### Aim of the exercise:
Lines with the word "axis": copy all of them from the entries below.

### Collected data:

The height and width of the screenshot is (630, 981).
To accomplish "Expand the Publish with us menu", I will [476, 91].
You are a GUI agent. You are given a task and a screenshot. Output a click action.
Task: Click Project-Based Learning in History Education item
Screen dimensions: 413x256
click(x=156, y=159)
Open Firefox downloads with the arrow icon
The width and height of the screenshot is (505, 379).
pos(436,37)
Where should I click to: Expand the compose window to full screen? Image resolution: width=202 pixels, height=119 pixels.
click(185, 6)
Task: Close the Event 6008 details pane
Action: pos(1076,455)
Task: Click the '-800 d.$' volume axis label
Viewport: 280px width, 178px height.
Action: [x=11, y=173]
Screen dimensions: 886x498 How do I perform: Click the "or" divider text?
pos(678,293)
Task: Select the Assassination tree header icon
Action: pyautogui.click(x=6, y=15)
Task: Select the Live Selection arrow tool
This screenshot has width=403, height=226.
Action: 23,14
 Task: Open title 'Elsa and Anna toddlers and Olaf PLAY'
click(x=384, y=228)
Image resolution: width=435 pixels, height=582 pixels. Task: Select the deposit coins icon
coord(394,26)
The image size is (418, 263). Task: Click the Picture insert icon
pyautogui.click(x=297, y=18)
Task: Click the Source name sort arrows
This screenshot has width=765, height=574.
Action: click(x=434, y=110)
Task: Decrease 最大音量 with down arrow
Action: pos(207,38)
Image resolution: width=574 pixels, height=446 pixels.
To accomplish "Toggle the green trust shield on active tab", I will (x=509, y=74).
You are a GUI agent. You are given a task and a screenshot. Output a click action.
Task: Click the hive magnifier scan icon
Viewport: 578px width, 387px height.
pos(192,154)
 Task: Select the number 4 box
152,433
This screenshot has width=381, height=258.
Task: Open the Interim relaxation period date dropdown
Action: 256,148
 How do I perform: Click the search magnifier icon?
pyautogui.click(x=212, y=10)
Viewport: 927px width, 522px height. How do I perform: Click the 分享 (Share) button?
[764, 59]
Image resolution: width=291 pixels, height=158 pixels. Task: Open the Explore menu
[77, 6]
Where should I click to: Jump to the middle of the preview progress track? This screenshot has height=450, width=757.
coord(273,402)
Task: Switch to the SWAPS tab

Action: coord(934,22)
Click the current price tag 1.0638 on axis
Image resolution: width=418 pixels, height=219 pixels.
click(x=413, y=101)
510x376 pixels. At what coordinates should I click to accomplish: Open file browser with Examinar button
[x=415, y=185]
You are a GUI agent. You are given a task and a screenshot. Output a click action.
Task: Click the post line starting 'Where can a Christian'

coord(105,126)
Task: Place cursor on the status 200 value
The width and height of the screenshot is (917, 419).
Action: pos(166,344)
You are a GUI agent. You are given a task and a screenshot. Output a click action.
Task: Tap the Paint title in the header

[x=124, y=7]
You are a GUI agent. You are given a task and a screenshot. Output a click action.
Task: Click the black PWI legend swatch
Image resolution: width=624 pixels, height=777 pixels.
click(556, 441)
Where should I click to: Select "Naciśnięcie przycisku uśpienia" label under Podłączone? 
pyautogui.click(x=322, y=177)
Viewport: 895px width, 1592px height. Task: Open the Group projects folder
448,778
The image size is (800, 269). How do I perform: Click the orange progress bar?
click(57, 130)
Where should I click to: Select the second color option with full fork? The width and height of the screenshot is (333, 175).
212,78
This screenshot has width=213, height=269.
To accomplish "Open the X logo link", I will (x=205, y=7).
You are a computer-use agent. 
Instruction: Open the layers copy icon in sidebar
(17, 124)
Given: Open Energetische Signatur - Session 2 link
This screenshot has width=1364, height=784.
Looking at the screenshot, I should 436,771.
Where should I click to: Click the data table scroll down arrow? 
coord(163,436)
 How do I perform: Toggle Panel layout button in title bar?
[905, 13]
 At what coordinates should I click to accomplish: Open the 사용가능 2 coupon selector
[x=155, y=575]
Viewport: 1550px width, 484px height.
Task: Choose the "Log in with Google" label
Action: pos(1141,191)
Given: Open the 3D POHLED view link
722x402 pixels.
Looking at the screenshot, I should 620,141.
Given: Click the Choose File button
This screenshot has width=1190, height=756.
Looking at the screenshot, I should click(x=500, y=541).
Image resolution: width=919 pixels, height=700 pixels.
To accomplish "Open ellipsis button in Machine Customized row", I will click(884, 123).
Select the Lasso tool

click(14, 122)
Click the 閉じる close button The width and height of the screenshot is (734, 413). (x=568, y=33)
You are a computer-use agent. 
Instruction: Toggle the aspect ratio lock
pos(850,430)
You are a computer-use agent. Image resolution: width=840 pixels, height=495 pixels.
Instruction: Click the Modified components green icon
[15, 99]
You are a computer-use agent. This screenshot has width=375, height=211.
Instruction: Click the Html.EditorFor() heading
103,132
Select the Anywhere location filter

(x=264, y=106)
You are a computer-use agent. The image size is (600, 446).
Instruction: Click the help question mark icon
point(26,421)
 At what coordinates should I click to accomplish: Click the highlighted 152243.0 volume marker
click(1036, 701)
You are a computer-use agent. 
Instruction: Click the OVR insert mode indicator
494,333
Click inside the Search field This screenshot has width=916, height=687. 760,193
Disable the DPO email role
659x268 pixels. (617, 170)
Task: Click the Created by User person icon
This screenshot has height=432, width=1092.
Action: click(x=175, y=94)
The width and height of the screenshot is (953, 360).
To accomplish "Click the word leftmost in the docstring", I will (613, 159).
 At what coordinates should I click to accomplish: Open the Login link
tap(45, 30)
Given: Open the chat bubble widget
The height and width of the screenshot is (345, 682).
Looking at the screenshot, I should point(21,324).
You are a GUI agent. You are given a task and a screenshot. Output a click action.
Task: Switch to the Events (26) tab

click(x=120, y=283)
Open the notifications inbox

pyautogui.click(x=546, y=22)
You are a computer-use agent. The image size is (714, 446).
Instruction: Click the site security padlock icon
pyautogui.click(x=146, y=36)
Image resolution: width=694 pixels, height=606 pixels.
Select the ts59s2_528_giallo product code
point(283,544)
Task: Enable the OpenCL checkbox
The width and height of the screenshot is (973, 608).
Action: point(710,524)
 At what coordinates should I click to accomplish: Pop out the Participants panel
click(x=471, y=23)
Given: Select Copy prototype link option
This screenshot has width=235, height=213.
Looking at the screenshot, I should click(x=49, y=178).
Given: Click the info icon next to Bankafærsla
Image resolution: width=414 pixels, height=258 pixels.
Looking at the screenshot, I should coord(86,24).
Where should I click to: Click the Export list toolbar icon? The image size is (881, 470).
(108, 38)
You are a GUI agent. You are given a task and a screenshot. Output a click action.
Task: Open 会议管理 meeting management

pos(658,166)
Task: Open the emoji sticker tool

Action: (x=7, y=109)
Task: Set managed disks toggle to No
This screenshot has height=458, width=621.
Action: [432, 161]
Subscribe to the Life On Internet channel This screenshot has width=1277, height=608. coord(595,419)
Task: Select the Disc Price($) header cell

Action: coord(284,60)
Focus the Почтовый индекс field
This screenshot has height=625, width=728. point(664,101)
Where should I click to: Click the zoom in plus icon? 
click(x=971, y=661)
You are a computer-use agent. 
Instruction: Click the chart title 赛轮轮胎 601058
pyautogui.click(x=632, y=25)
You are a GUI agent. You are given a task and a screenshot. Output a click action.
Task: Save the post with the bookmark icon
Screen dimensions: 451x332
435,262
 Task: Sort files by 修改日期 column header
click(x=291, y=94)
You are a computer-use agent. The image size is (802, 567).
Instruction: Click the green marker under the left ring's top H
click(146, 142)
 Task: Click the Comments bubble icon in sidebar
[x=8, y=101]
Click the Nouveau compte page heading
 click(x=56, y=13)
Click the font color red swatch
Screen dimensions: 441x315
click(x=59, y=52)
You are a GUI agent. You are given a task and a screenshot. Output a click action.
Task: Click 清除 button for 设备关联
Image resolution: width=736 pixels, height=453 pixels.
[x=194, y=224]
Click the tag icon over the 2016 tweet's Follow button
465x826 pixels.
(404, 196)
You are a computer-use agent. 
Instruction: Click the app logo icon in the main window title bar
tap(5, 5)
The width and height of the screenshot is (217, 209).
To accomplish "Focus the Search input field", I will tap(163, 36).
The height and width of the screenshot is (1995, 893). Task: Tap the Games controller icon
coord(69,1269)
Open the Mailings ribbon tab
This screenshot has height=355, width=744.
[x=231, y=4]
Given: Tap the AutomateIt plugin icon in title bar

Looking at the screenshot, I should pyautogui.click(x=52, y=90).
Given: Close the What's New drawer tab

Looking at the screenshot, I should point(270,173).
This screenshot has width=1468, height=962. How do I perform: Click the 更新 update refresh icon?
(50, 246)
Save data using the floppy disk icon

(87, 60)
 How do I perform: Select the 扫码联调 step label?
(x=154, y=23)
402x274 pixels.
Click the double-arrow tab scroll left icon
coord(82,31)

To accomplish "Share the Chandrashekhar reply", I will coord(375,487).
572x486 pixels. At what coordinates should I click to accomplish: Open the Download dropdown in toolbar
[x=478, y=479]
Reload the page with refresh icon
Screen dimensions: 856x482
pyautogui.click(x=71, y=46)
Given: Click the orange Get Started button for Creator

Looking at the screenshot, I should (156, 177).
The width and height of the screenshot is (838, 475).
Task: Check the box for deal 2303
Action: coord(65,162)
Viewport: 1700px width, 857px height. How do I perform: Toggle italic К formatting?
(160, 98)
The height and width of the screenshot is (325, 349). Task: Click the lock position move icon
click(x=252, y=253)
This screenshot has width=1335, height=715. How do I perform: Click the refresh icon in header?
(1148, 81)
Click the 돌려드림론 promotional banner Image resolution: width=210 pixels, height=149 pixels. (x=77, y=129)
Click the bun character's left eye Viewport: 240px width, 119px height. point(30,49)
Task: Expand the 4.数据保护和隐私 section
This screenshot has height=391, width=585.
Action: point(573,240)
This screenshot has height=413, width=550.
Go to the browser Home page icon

### Output of the task:
Task: Click the '-800 d.$' volume axis label
Click the current price tag 1.0638 on axis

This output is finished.